14 sept. 2015

Suspenseful Encounters of the Masochistic Kind


Peter Strickland’s third feature, The Duke of Burgundy (2014) is a film about Masochism. Here, we mean Masochism in le sens fort—as the French say—, which is to say not the cheaply scandalized sexual perversion misunderstood simply as “submission” or even that which is commonly taken as nothing more than the complement of sadism. No, to both his and the film’s great merit, Strickland is careful not to mince terms.
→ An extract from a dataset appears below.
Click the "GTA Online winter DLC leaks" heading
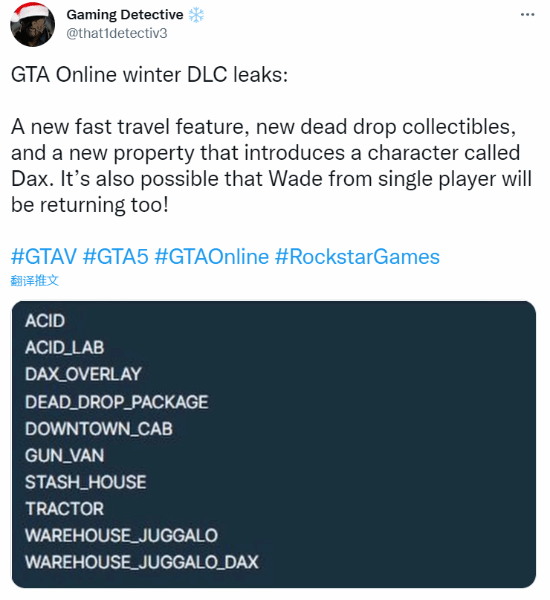pyautogui.click(x=149, y=74)
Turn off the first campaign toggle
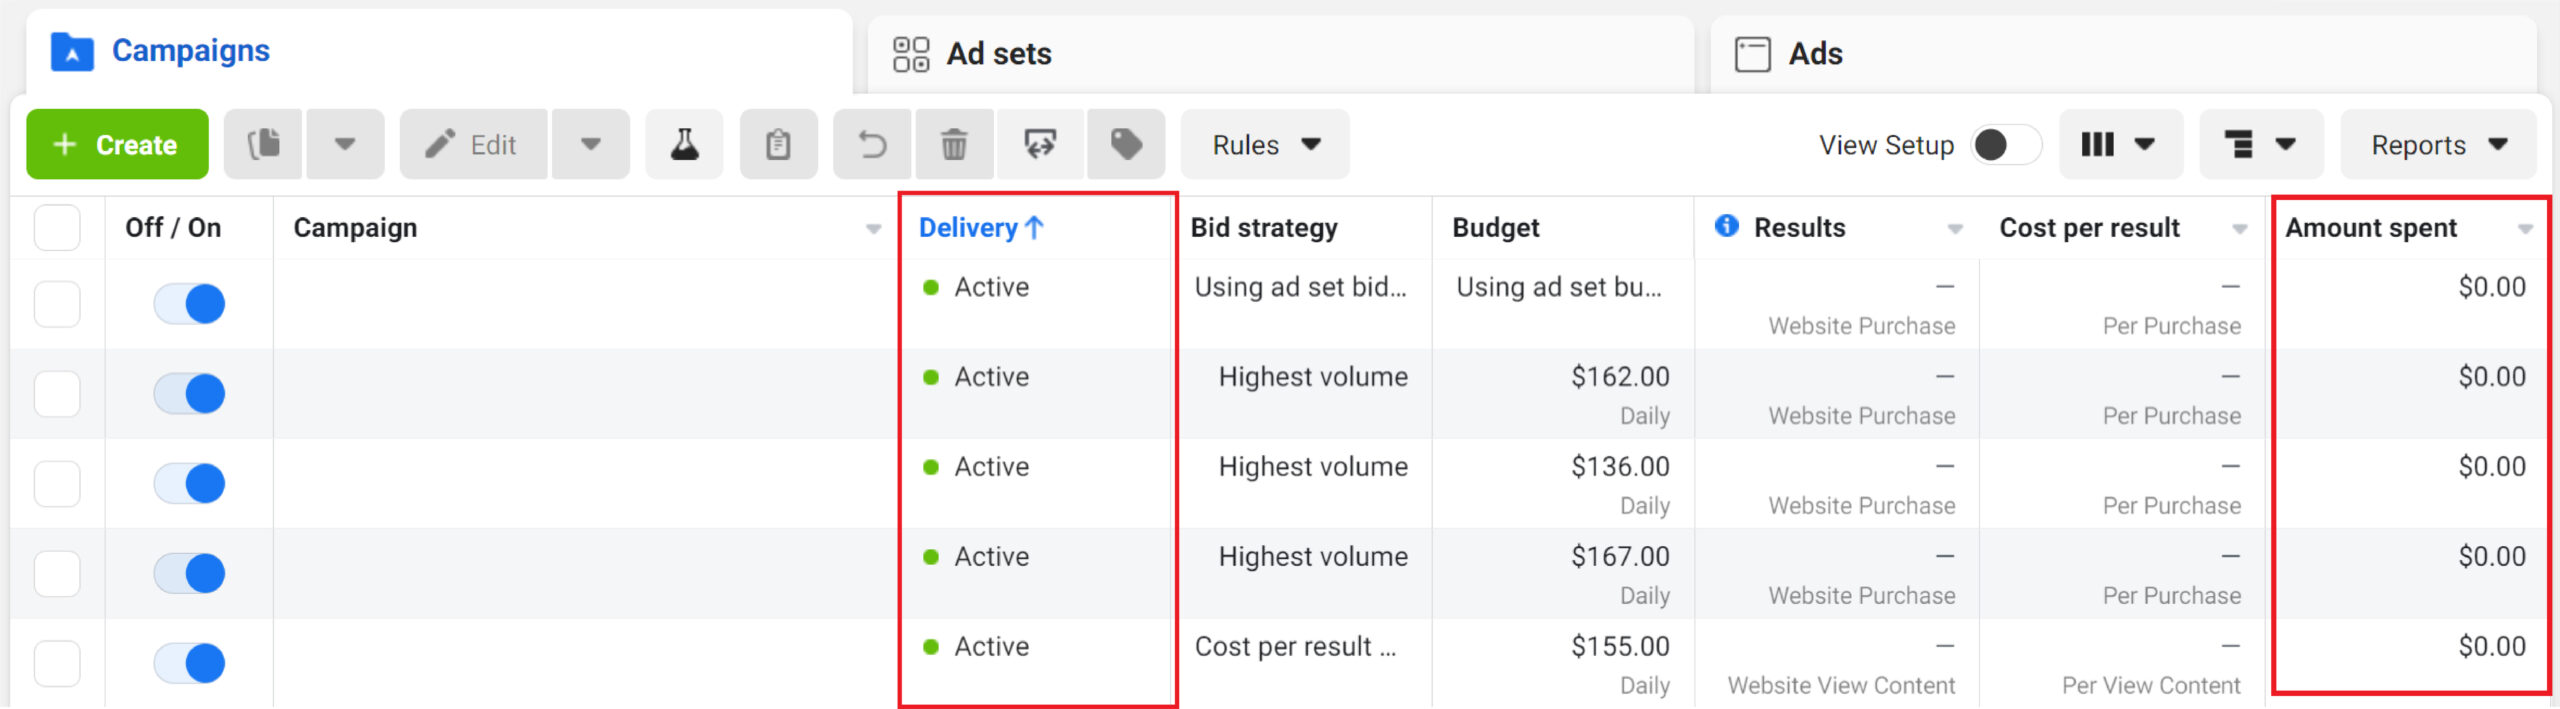Screen dimensions: 2560x709 pos(189,304)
Instead, the Masochism we encounter as we delve into the tender and perverse world of Cynthia (Sidse Babett Knudsen) and Evelyn (Chiara D’Anna)—a dom/sub couple whose meticulously controlled and repetitious relationship begins to tread the fine line between boredom and bliss—is that of the refined and distinct pornological[1] structure introduced (or rather, diagnosed) by the Austrian romantic, utopian, and humanist Leopold von Sacher-Masoch. Thus, in welcome contrast to the bargain-bin provocations of 50 Shades of Grey (2015) and the demonized bourgeois violence of Michael Haneke’s The Piano Teacher (2001), The Duke of Burgundy presents a sensitive and studied look at Masochism as it emerges from the literature for which the perversion was named.